Геллон Луарский, поняв, в чем дело, оказал сопротивление, и Ролло, спружинившись в седле, на полном скаку прыгнул к нему на плечи, они упали, покатились по земле. Но в Ролло словно жила сила десятерых. Он отбрасывал пытавшихся схватить его, ловил повод коня и вновь несся вперед. Остановить штурм! Остановить любой ценой, а после пусть его разорвут на куски.
Последняя башня стояла уже почти вплотную к стене. Ролло кинулся в гущу толкавших ее, разогнал – и башня стала. Люди разбегались от Ролло, его энергия гнала их не менее, чем его плетка. Потом появилися Рагнар, Рыжий Галь, еще несколько викингов верхом. Откуда у них была в руках сеть? Но они набросили ее на Ролло, как на бесноватого, сорвали с коня, навалились сверху, запутывая, пригвождая к земле. Он рвал ее руками, выл в бессильной злобе. Если они сломят его, если продолжат штурм…
Пригвожденный к земле, опрокинутый, он видел, как ввысь уходит огромной глыбой гранитная стена. А там, за разбитыми зубцами, идет она – его сердце, его жизнь, маленькая вероломная Эмма. Белое полотнище вьется на ветру, бредут монахи и она… Смертоносное копье направлено в нее. Если сейчас опять дадут сигнал…
Темные тучи сгущались. Силуэты на стене будто касались их головами. А для Ролло маленькая Птичка с разметавшимися волосами, казалось, заслонила собой весь мир. Как она ярко освещена!.. Ее платье пламенело в отблеске огня, рыжие волосы словно пылали.
Его поволокли прочь, ибо сверху раздался ужасающий треск, загоревшейся осадной башни. Сырые шкуры все же прогорели, и вспыхнул бревенчатый каркас башни. С диким воплем спрыгивали с нее норманны, отталкивали друг друга, устремились к сходням или, полуобгоревшие, бросались в пустоту. Пламя разгоралось все ярче. А совсем рядом на стене пели псалмы монахи.

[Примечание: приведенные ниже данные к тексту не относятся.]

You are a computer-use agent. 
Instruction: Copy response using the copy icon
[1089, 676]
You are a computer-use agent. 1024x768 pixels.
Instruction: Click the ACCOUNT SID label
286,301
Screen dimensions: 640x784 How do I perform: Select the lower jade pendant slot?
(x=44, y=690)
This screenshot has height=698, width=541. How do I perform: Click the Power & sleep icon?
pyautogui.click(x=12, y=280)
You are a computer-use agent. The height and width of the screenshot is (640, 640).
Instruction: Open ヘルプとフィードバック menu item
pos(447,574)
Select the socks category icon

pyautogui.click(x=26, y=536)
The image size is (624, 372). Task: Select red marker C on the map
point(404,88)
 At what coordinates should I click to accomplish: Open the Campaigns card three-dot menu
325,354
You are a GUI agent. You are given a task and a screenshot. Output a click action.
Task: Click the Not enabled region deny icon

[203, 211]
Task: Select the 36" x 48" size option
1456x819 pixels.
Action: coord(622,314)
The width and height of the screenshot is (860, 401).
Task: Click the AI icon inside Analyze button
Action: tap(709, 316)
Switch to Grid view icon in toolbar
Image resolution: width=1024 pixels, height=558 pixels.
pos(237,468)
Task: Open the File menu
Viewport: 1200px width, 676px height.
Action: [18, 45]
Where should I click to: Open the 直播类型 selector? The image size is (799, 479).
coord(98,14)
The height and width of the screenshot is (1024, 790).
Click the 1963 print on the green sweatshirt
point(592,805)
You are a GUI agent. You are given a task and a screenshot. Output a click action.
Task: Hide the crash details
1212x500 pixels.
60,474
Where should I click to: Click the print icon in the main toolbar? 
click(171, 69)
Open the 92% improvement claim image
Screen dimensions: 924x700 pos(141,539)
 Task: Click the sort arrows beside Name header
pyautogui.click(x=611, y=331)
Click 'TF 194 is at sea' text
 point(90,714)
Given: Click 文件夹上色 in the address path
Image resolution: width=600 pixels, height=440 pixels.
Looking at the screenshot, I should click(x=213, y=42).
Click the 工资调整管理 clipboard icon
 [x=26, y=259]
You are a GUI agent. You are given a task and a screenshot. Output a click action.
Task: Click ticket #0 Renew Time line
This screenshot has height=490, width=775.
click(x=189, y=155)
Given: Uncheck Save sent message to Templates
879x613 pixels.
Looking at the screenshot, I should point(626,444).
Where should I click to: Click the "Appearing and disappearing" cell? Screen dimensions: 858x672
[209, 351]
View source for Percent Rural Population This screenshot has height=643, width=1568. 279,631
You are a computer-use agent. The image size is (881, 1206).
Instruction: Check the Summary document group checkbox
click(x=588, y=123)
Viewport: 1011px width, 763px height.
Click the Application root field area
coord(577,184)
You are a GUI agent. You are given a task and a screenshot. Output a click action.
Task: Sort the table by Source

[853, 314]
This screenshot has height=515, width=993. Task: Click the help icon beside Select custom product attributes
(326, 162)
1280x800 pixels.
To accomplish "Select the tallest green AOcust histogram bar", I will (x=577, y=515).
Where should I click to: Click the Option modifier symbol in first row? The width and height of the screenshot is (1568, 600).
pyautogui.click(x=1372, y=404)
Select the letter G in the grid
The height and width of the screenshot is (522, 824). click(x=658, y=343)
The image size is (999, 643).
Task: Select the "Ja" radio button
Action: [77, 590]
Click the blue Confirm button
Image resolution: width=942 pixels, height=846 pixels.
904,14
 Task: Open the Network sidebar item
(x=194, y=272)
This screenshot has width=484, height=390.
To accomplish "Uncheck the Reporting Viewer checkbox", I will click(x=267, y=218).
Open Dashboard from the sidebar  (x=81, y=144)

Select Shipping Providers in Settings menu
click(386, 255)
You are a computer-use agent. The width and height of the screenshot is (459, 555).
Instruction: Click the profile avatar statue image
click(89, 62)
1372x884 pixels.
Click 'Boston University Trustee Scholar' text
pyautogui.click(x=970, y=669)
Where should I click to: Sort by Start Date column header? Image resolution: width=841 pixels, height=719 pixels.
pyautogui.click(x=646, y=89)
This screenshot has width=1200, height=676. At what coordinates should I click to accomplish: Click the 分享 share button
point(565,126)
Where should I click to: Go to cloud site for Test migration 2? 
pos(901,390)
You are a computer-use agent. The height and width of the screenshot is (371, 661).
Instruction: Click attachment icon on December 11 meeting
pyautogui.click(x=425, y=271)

Когда они уже скрылись за зубчатым парапетом, раздался оглушительный треск. Верхушка башни покорежилась и рухнула, придавив горящими бревнами еще находившихся в ней людей. От тлевших бычьих шкур шла резкая вонь. Как и от горевшей человеческой плоти. Викинги отступали, огонь ревел. Кто-то еще пытался вытащить обожженных или раздавленных. Потом с новым треском, вздыбливая снопы искр, башня стала кособочиться, пока не уперлась в середину стены, вся охваченная пламенем.
Для франков это был час торжества. Покрывало сделало свое дело. Чудо свершилось. Норманны отступили перед святыней.
Далмаций убрал копье от Эммы. Перекрестился. Почти не глядел на бессильно осевшую под стеной молодую женщину. Вокруг шумели франки, обнимались, плакали, кричали. Чудо! Они видели воочию чудо, как их святыня приостановила наступление язычников, как сам Ролло сдержал своих варваров.
Час торжества!
А для норманнов он был часом оскорбительного поражения.
И вновь прогремел гром. И тотчас небеса разразились и, как по сигналу, хлынули, полились, зашумели потоки дождя. Норманны отступали. Они возвращались в лагерь. Озлобленные, недоумевающие, удрученные. А небеса низвергали на их головы и плечи все новые и новые потоки дождя.